▶ [Brief] Set down the records that follow exactly and completely.

▶ [Supplied information]

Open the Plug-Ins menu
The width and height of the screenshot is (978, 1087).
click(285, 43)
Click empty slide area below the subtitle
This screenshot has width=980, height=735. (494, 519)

▶ [Task solution]
Open the Plug-Ins menu
The width and height of the screenshot is (978, 1087).
click(285, 43)
Click empty slide area below the subtitle
This screenshot has width=980, height=735. (494, 519)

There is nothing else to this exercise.